**Qué hacer**. Enumera todos los países y territorios que aparecen con nombre propio en el texto sobre la política exterior de Carter, en el orden en que salen. No cuentes regiones como el sur de África ni el Sur Global.

**Selección**.
En primer lugar, formuló un reproche directo a las políticas de línea dura de la Guerra Fría que habían conducido a la intervención norteamericana en Vietnam, anunciando que los Estados Unidos seguirían buscando la conciliación y el control de armamentos con la Unión Soviética. También adoptó un enfoque relativamente más complaciente con las demandas del Sur Global en las Naciones Unidas de una mayor igualdad económica internacional, nombrando, en un brillante golpe de efecto, a un héroe de los derechos civiles, Andrew Young, como embajador de los Estados Unidos ante la ONU. Su administración también realizó importantes esfuerzos (aunque incompletos) para hacer frente a la supremacía blanca en el sur de África, ayudando a poner fin al gobierno de la minoría blanca en Rodesia (actual Zimbabue). Además, Carter negoció personalmente lo que, durante un tiempo, pareció un paso definitivo hacia la paz entre Israel y Palestina: los Acuerdos de Camp David de 1978.

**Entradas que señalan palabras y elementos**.
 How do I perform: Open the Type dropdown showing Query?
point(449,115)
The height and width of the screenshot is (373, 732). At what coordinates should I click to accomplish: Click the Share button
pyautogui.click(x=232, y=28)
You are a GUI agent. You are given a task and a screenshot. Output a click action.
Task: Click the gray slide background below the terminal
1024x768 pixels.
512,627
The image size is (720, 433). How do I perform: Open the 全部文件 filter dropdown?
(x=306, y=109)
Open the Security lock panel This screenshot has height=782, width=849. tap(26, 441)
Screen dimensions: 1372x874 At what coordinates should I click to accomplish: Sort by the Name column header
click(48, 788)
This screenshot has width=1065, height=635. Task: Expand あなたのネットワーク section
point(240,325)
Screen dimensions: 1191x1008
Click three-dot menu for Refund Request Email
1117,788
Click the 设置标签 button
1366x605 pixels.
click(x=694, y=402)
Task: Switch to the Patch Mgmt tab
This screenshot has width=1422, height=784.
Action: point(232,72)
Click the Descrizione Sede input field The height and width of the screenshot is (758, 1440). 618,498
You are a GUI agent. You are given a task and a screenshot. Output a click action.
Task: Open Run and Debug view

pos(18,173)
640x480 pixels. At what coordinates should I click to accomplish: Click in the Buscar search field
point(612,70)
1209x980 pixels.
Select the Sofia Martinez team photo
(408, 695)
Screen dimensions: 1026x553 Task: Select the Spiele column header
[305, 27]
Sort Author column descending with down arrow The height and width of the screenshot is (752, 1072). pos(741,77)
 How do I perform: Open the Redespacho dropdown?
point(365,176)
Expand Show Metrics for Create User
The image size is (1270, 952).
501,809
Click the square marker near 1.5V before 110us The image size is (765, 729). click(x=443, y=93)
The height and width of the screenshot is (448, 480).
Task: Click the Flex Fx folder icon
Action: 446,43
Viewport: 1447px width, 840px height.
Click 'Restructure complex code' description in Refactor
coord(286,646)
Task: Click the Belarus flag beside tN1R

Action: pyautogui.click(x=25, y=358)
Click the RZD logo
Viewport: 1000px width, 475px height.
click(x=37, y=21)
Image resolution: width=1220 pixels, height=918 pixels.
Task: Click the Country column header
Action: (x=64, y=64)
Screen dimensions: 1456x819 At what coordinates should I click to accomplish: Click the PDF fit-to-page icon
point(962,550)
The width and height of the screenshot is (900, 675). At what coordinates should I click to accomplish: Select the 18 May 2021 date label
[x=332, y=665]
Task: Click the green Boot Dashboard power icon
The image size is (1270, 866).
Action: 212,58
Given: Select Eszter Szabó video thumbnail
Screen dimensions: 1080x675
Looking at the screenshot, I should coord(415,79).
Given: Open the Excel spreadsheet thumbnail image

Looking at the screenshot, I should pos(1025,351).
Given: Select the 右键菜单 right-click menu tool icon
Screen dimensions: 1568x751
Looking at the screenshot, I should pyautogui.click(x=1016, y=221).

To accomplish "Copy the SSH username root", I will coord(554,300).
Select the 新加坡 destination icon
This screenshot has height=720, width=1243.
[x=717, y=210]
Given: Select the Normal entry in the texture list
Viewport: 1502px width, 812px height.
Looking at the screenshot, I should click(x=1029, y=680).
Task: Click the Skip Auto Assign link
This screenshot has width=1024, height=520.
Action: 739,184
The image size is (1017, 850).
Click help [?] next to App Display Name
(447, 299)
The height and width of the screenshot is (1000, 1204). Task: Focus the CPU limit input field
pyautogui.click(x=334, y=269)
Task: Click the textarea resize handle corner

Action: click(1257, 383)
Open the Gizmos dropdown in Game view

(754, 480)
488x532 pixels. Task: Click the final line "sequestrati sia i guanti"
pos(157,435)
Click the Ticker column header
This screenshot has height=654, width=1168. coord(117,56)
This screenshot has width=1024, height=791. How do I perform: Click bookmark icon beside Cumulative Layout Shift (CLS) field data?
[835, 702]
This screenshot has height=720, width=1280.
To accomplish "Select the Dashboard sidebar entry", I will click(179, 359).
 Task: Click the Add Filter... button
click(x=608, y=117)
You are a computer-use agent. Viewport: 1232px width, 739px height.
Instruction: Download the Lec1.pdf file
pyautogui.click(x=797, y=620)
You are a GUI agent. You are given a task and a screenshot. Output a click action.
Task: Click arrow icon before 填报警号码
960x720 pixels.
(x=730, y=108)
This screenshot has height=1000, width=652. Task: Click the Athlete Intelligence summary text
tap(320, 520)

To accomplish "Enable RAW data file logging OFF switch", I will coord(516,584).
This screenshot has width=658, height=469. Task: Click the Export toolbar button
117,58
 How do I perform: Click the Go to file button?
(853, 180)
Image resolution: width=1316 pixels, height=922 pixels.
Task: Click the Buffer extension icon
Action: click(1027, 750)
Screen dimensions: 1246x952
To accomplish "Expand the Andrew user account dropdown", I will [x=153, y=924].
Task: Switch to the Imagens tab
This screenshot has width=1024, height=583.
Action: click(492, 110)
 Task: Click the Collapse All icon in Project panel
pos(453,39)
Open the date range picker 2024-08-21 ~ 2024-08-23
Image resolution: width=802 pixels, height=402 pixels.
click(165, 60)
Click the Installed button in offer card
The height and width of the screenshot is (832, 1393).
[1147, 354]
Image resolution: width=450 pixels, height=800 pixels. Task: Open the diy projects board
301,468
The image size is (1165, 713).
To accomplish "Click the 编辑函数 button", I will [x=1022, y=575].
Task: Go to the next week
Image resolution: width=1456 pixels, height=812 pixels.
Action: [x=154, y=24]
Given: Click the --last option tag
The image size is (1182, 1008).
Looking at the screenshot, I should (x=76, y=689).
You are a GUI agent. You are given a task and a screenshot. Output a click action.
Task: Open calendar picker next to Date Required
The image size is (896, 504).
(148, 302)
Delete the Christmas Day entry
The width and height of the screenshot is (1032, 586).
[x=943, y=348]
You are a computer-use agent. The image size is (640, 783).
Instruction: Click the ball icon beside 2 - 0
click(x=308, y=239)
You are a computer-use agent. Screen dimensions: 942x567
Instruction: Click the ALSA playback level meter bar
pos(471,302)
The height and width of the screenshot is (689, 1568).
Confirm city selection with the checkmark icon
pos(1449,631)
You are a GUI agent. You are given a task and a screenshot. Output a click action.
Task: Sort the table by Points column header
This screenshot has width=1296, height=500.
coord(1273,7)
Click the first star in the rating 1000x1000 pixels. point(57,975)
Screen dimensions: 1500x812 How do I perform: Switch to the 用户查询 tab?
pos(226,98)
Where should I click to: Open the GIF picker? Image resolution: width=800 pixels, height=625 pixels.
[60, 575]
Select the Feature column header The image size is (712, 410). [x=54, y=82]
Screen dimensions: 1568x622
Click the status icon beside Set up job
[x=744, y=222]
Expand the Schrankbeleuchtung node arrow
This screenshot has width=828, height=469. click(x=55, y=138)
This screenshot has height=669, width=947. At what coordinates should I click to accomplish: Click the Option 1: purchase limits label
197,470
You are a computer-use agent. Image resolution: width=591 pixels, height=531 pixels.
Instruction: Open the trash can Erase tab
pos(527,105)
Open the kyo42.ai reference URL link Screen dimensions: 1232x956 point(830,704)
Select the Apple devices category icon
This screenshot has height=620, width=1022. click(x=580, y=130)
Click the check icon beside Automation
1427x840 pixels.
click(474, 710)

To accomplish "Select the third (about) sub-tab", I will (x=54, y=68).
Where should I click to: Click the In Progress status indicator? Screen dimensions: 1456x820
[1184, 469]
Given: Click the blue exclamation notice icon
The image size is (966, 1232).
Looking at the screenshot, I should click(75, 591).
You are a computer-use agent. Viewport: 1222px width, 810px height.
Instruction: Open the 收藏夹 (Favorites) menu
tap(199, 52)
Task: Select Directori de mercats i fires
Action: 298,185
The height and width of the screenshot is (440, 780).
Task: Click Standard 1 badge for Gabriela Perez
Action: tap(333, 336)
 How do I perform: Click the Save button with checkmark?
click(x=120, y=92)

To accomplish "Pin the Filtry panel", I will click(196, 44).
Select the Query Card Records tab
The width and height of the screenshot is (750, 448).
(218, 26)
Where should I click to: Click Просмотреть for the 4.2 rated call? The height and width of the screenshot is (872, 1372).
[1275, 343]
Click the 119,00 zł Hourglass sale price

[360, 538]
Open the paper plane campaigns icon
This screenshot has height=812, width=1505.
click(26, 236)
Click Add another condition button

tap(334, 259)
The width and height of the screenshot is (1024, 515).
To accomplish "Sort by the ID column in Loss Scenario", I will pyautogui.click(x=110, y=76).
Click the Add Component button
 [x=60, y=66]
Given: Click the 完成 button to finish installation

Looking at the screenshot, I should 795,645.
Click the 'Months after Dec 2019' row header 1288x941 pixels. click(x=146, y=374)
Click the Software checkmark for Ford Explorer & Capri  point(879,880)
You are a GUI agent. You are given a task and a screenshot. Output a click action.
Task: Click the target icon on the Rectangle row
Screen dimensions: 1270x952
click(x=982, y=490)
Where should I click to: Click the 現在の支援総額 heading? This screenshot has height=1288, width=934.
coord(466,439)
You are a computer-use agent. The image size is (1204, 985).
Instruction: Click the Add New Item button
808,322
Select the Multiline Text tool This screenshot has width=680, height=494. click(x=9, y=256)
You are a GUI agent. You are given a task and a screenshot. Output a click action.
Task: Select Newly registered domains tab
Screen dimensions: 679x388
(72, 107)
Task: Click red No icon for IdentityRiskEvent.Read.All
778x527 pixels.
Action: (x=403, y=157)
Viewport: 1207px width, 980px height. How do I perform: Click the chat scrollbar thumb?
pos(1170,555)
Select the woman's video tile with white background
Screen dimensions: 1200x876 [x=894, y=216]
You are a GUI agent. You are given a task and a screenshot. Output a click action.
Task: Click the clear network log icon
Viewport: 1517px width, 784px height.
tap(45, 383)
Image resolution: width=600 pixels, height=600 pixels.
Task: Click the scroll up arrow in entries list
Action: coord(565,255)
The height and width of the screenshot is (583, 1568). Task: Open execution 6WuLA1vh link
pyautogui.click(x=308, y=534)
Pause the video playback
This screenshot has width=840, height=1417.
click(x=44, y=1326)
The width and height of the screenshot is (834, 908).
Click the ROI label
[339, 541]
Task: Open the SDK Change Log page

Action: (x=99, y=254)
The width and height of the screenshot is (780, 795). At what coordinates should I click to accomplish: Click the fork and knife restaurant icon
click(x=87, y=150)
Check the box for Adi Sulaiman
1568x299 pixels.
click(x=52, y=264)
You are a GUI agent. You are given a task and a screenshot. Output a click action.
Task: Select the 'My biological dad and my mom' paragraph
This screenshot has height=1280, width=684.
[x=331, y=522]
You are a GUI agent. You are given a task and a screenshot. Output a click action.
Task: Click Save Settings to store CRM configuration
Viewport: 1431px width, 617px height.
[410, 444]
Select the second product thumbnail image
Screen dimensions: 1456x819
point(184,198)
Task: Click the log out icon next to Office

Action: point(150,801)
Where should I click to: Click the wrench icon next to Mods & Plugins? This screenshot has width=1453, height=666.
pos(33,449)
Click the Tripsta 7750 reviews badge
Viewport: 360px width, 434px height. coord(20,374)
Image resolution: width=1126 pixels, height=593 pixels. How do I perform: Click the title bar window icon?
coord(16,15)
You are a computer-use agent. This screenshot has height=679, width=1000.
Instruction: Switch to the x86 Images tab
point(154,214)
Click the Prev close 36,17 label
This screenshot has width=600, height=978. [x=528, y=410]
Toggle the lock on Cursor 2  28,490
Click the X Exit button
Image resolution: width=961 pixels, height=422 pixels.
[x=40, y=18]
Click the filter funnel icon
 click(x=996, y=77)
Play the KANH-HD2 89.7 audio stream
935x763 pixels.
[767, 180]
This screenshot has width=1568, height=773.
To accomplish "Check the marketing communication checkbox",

**Respuesta**. Vietnam, Estados Unidos, Unión Soviética, Rodesia, Zimbabue, Israel, Palestina